The speakers at the Federal Building and the Community Concourse — which they had to share with the audience for the San Diego Opera’s final performance of Gounod’s Faust (a number of opera-goers muttered hostile comments about the May Day demonstrators) and food concession booths for a martial-arts convention in Golden Hall — tried to bring together various progressive issues. At times the rallies sounded like “The Left’s Greatest Hits” compilations, as the speakers attempted to link assaults on workers’ rights to bargain collectively, the record numbers of immigrants deported by President Obama’s administration, the continuation of the wars in Afghanistan and Iraq (and the new war Obama started in Libya), cutbacks in education funding and tuition increases at public colleges, marriage equality for same-sex couples and other progressive issues into a unified struggle.
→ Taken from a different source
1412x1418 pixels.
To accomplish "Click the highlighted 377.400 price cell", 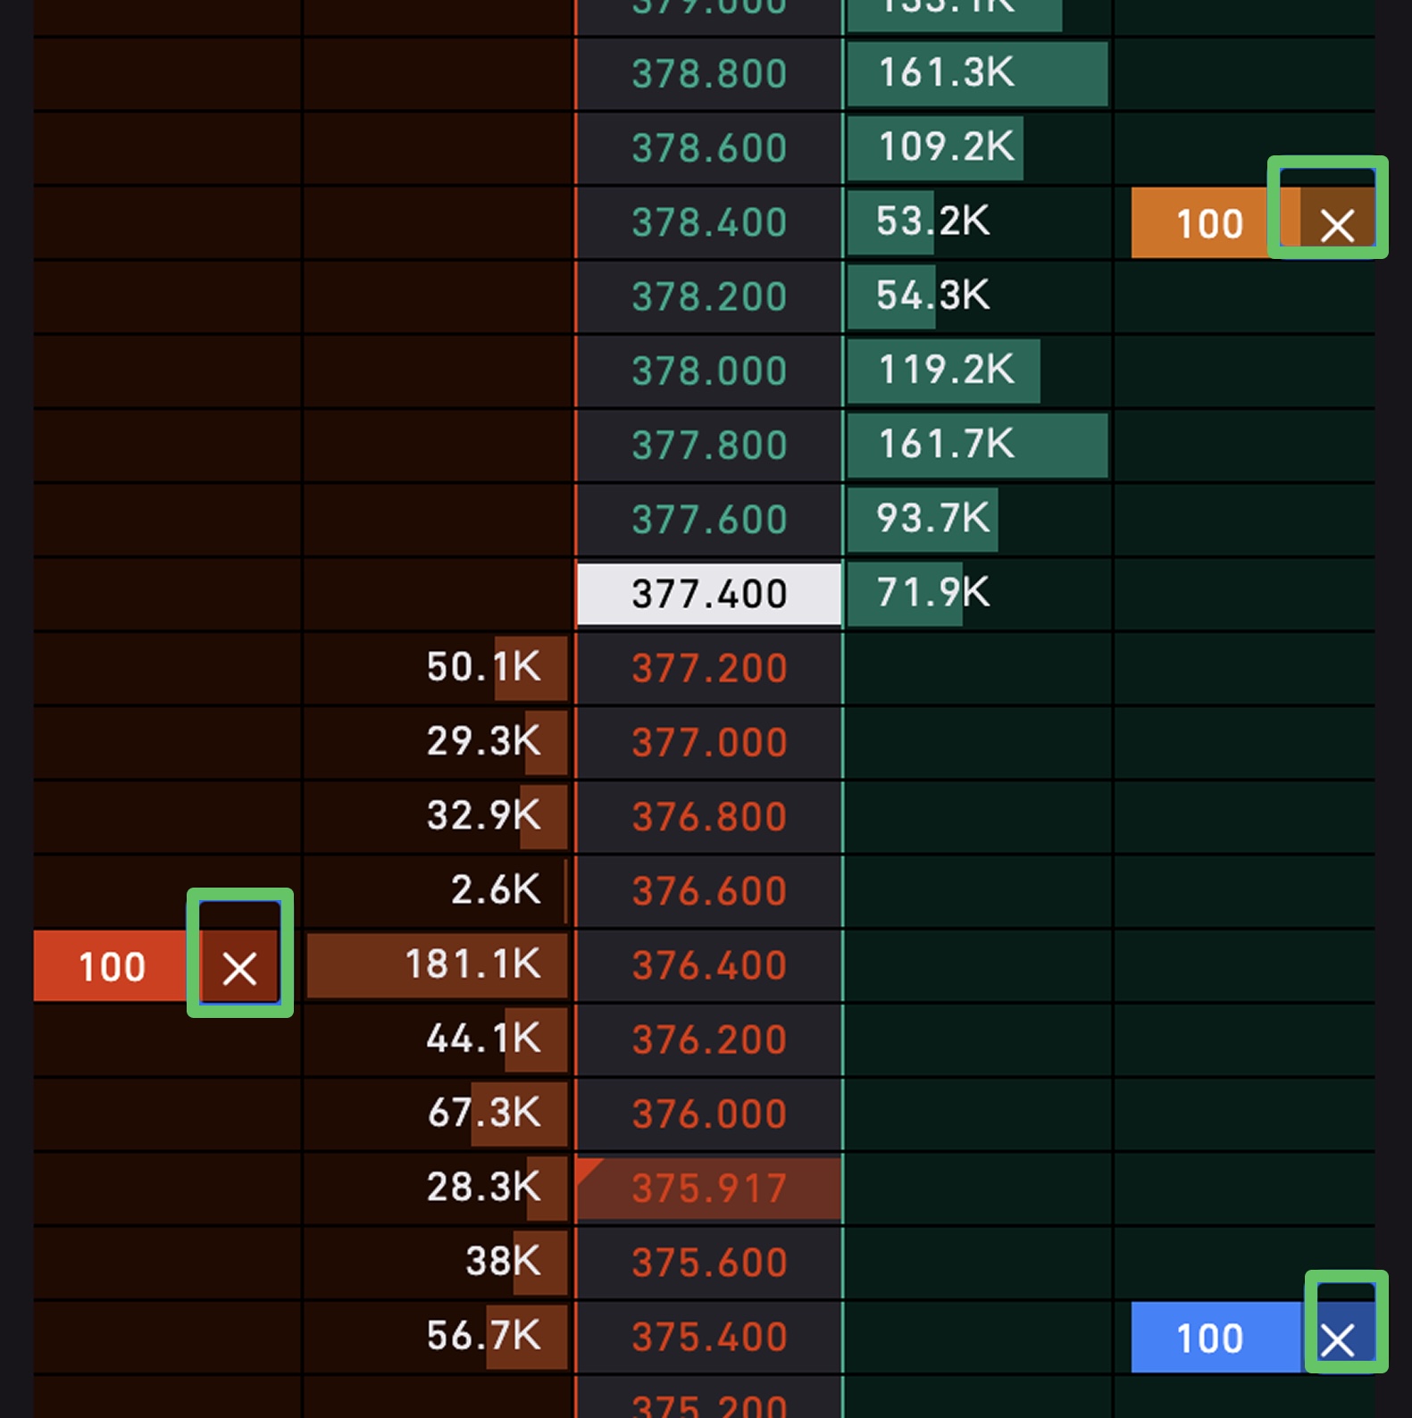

Labor leader Carlos Pelayo told the audience at the Federal Building that San Diego City Councilmember Carl DeMaio, who’s pushing an initiative to abolish defined-benefit pensions for new city workers and put them all on 401(k) plans, will leave them with “nothing” on which to retire because San Diego’s workers don’t get Social Security benefits either. “We see a service economy and outsourcing of city jobs at sub-union wages,” Pelayo said. He also mentioned that the workers at the major chain grocery stores in San Diego — Vons, Ralph’s and Albertson’s — recently voted to authorize a strike, and said “we need to be there when the grocery workers go out” so they don’t lose the strike as badly as they did in 2003.
Pelayo also criticized the Obama administration for giving “a lot of lip service” to supporting the Employee Free Choice Act (EFCA), which would have made it easier for U.S. workers to organize unions. He also said many unions are themselves acting hypocritically by fighting their own staffs’ organizing efforts. “We need to start moving forward,” he said. “We’ve talked about immigrant workers bringing May Day to this country” — ironic because the first proclamation of May Day as a workers’ holiday came from an American, Terence V. Powderly of the Knights of Labor, in 1886 — “and we are not bringing union history into the classroom even though most teachers are union members.”
José Medina of the San Diego Alliance for Marriage Equality (S.A.M.E.) pointed out that his group and other Queer organizations have supported labor boycotts in San Diego, including one against hotel owner Doug Manchester — who’s not only anti-union but also contributed a six-figure sum to get Proposition 8, California’s voter-approved ban on same-sex marriage, on the ballot. Medina also pointed to Queer support of labor boycotts against Fiesta del Rey in Old Town and Channel 10 news, and later at the Community Concourse he held a “Boycott Channel 10” sign in front of a Channel 10 camera to prevent them from being able to film the event. “On September 22, 2010, when a Gay health care convention occurred at the [Manchester-owned] Westin Hotel, S.A.M.E. picketed with such fury the convention organizers met the next day and promised never to break that boycott again,” Medina said.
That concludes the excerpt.